With one of the most critical set of earnings of this reporting season set to be released next week, we believe it is worth taking a look at what is currently being priced in.
Expectations have steadily moved higher over the course of the last 4 weeks, with EPS expectations being revised higher by 1% and revenue expectations being revised higher by 0.6%. As of this point of time, the expectations stand at 64.5 cents and $28.706 Billion respectively.
Based on the capex plans of the mega cap Tech names such as Microsoft, Google, Amazon &Meta (refer to the capex table below) we believe that the demand for GPUs continues to be robust and there is no real indication of this slowing down in the coming 6 months at this point of time.
However, stocks like Nvidia, derive much of their value from their future earnings expectations and that is where we expect the focus of the Street to be. When you are priced to perfection you need to deliver just that and any disappointment on future guidance would be good enough to overshadow a better-than-expected earnings print, this time around.
How to position:
While market vols have reverted from the spike seen a couple of weeks back, implied volatility on certain individual names continue to be elevated, especially for Nvidia.
A likely post earnings vol crash makes selling options attractive and different instruments can be used to accomplish different objectives, depending on current positioning.

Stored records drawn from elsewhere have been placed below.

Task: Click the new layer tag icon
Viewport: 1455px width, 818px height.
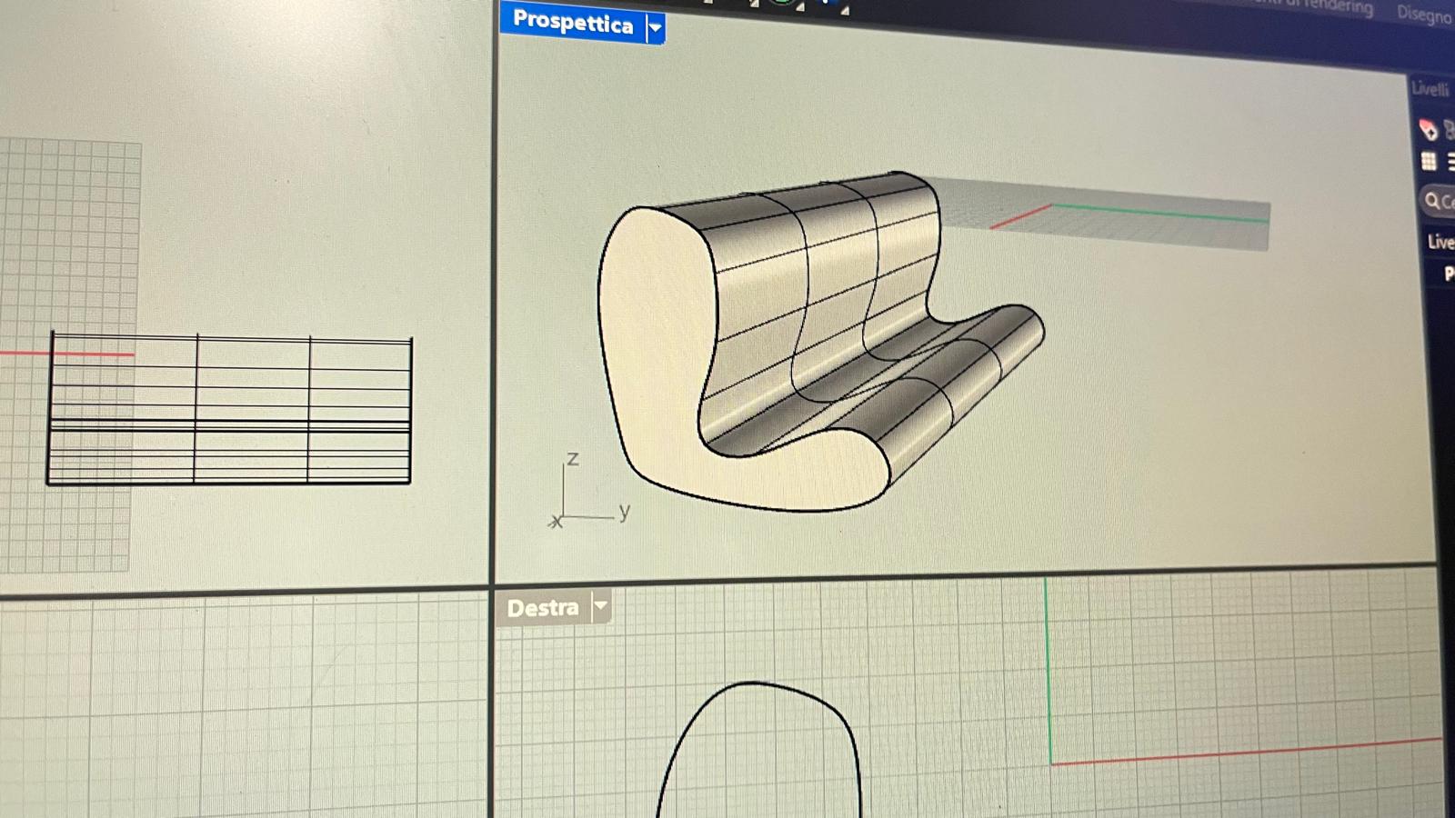Action: [1428, 130]
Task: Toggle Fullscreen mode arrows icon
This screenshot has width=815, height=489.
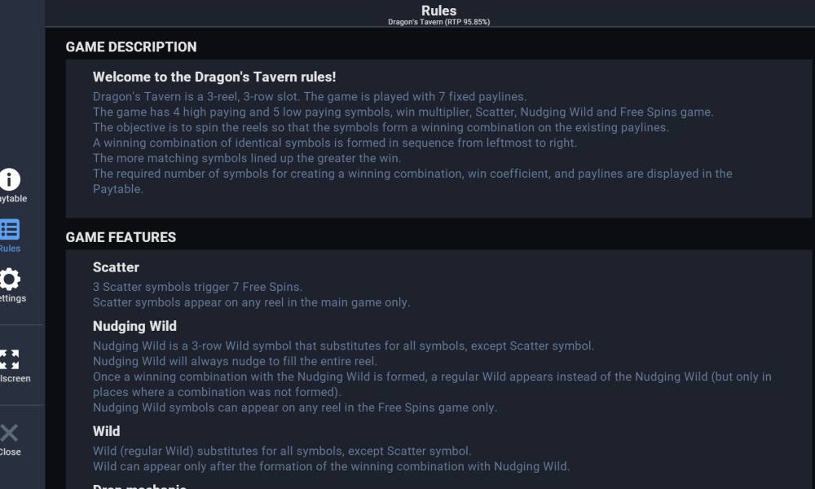Action: (x=10, y=359)
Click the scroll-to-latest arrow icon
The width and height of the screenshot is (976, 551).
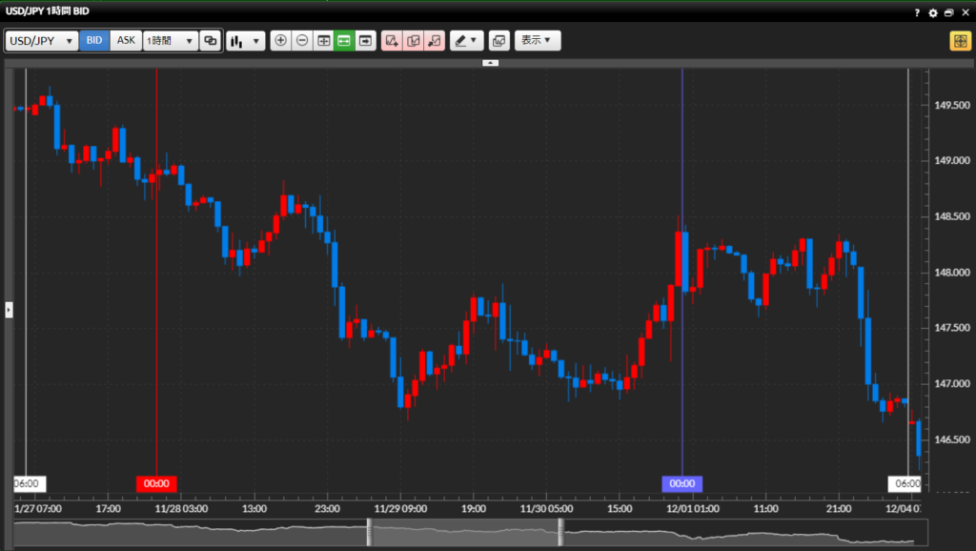pyautogui.click(x=366, y=41)
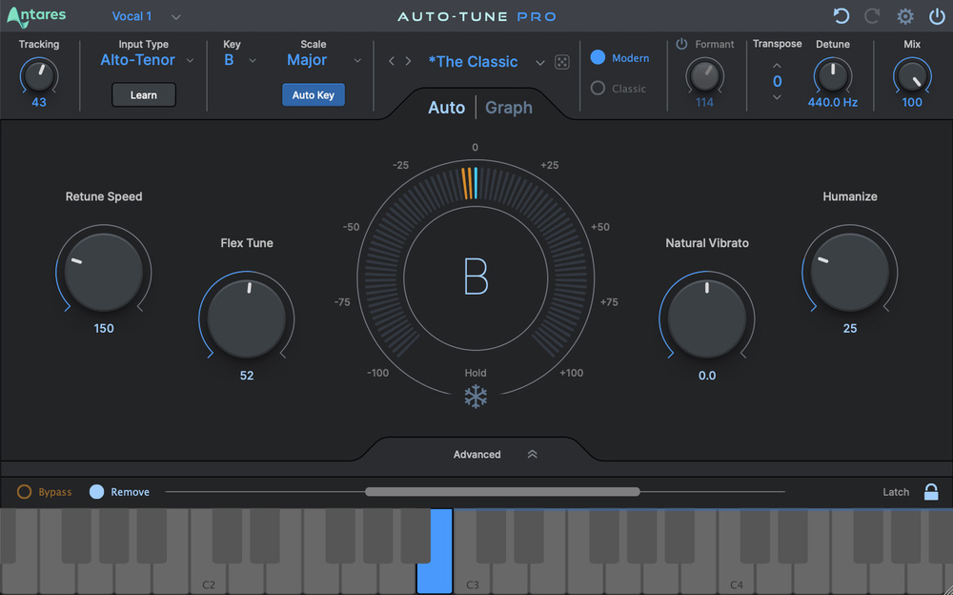Freeze pitch with the Hold snowflake
Viewport: 953px width, 595px height.
pyautogui.click(x=476, y=397)
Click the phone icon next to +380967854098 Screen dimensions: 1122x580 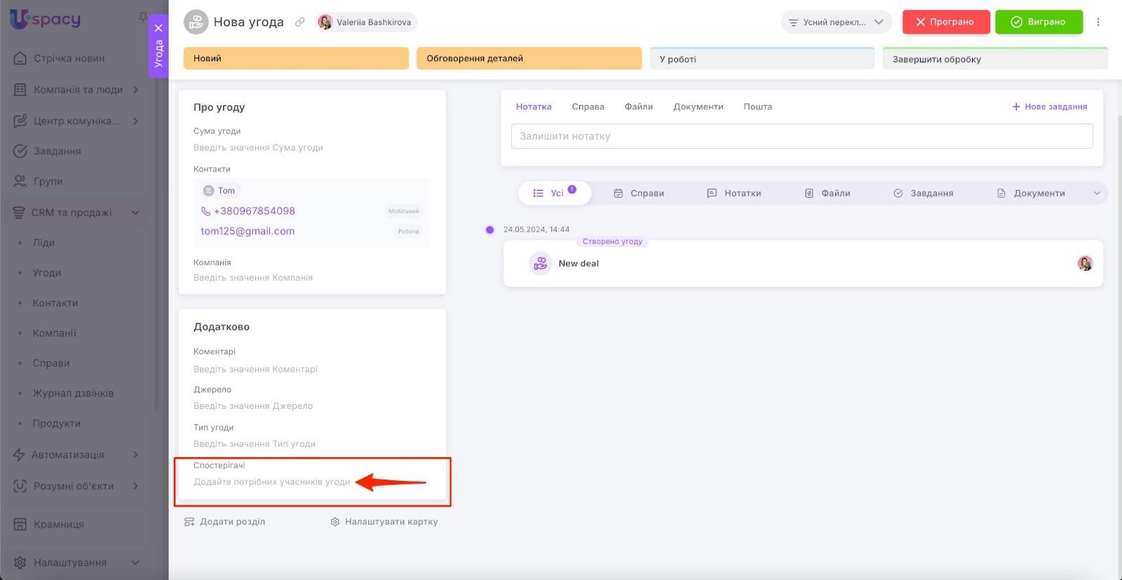205,211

Q3 expectations for Nvidia are currently at about $31.7billion, essentially a QoQ addition of another $3 billion in revenue, which is higher than the $2 billion in incremental revenue that was being priced in for the last 3 quarters. We believe that this would have easily been achievable in case there were no design related issues reported for the Blackwell, which was likely to contribute a significant amount of revenue in the back half of the year, as mentioned by Jensen Huang during the Q1 earnings call. What analysts would be looking to get further insights on, is how much of a delay has this design issue caused and what kind of revenue impact is it likely to have if at all any, given that such issues are quite common when introducing a new chip platform and usually do not cause a delay of more than 3-4 weeks (Nvidia has however issued no clarification regarding the potential delay in shipping Blackwell chips).
Capex Table :
Of this capex chalked out for datacenter investments, about 70-80% will go directly towards the purchase of GPUs and this is a market where Nvidia enjoys a market share of nearly 85%.